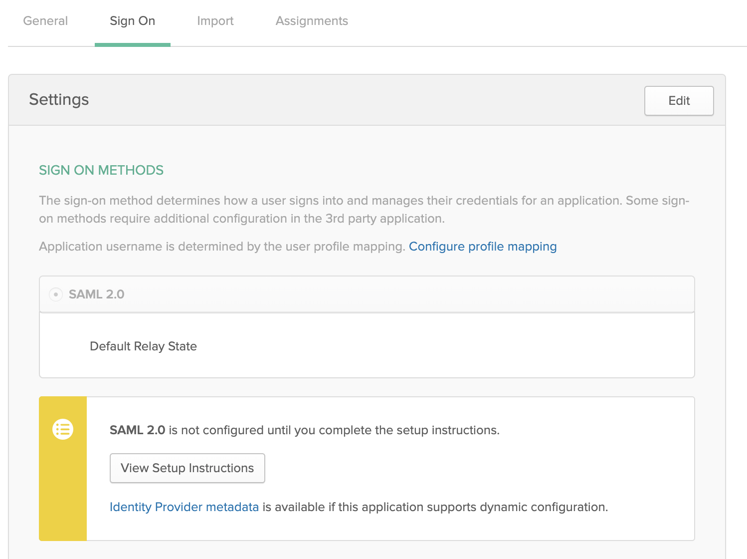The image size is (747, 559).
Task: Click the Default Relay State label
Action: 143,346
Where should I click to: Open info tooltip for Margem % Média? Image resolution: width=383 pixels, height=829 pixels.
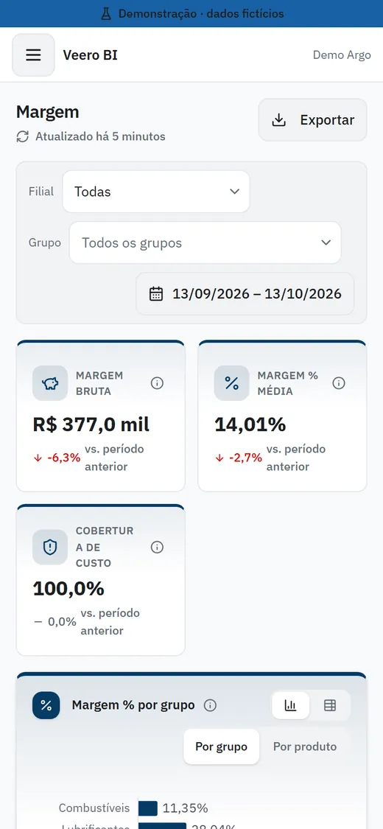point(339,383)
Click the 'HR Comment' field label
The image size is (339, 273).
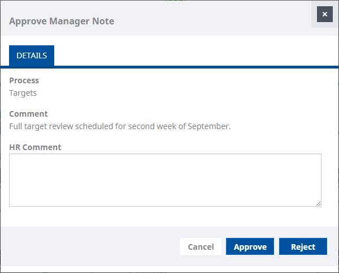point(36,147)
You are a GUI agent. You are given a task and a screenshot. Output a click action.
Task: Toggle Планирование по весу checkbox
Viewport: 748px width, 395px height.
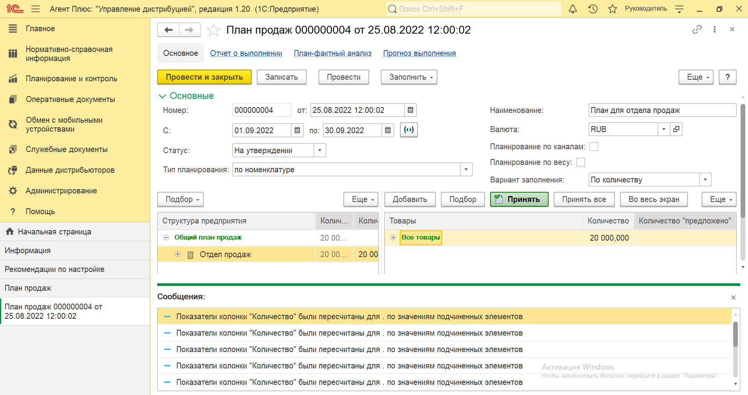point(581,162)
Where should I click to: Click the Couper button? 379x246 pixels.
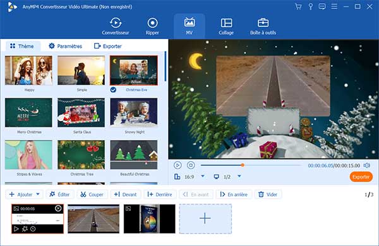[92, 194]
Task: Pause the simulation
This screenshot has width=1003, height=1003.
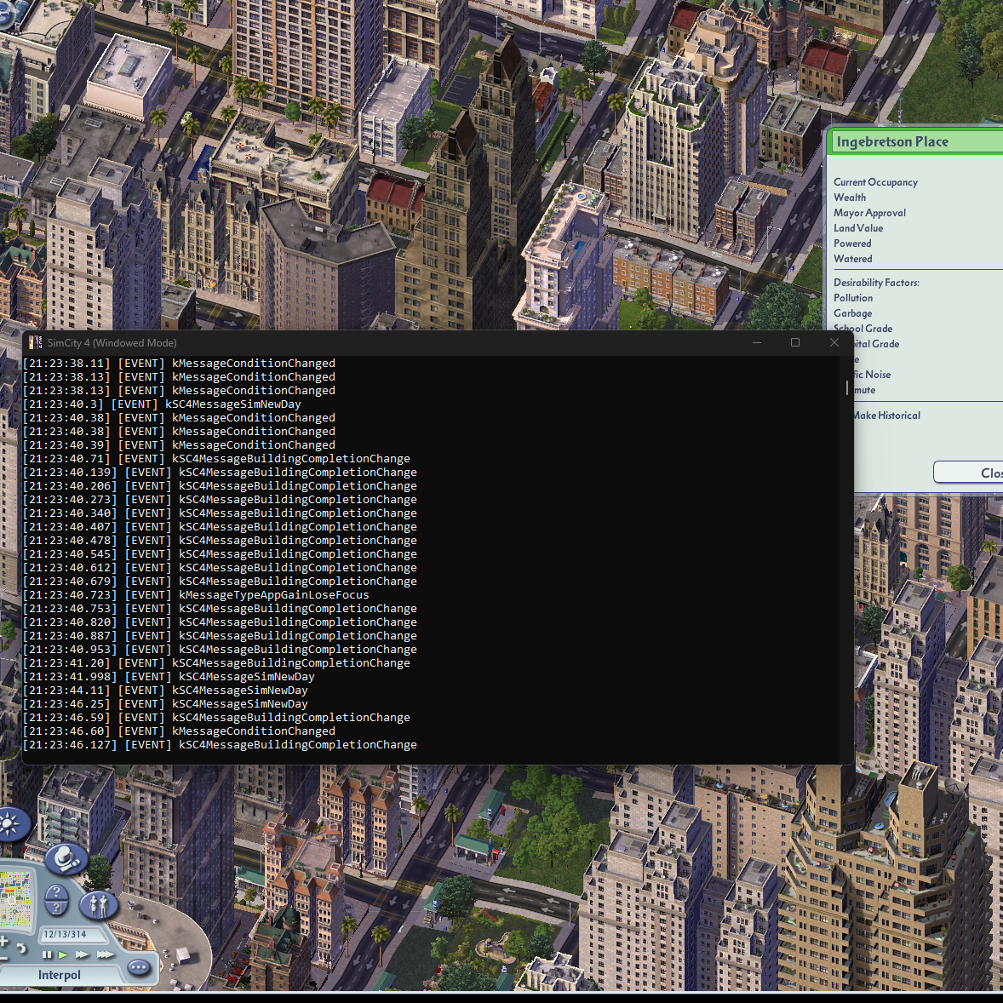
...
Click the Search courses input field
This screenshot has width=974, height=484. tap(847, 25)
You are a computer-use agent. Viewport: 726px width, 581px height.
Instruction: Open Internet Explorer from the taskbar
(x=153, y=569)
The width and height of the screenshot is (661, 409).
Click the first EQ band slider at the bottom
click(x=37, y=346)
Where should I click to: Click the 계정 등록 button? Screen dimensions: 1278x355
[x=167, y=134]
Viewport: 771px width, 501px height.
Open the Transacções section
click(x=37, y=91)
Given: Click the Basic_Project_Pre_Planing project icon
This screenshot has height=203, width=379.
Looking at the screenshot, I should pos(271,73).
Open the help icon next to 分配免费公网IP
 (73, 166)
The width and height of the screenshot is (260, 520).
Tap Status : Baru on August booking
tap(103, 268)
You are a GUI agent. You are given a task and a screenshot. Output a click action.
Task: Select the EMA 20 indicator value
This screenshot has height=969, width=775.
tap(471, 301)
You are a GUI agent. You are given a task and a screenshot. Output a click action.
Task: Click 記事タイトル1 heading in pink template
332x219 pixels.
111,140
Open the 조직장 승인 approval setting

AIM OF THE EXERCISE: Take the material above and output only the lines from the one that contains "Where should I click to: Open" through the one that contains "This screenshot has width=1003, height=1003.", ends included and images left out.

SOLVED PROBLEM:
Where should I click to: Open info tooltip for Margem % Média? Image resolution: width=383 pixels, height=829 pixels.
point(339,383)
Click the 'HR Comment' field label
The image size is (339, 273).
point(36,147)
You are a GUI agent. You are given a task and a screenshot. Output a click action.
Task: Toggle Планирование по весу checkbox
Viewport: 748px width, 395px height.
point(581,162)
Where should I click to: Click the Couper button? 379x246 pixels.
[92, 194]
Task: Pause the simulation
This screenshot has width=1003, height=1003.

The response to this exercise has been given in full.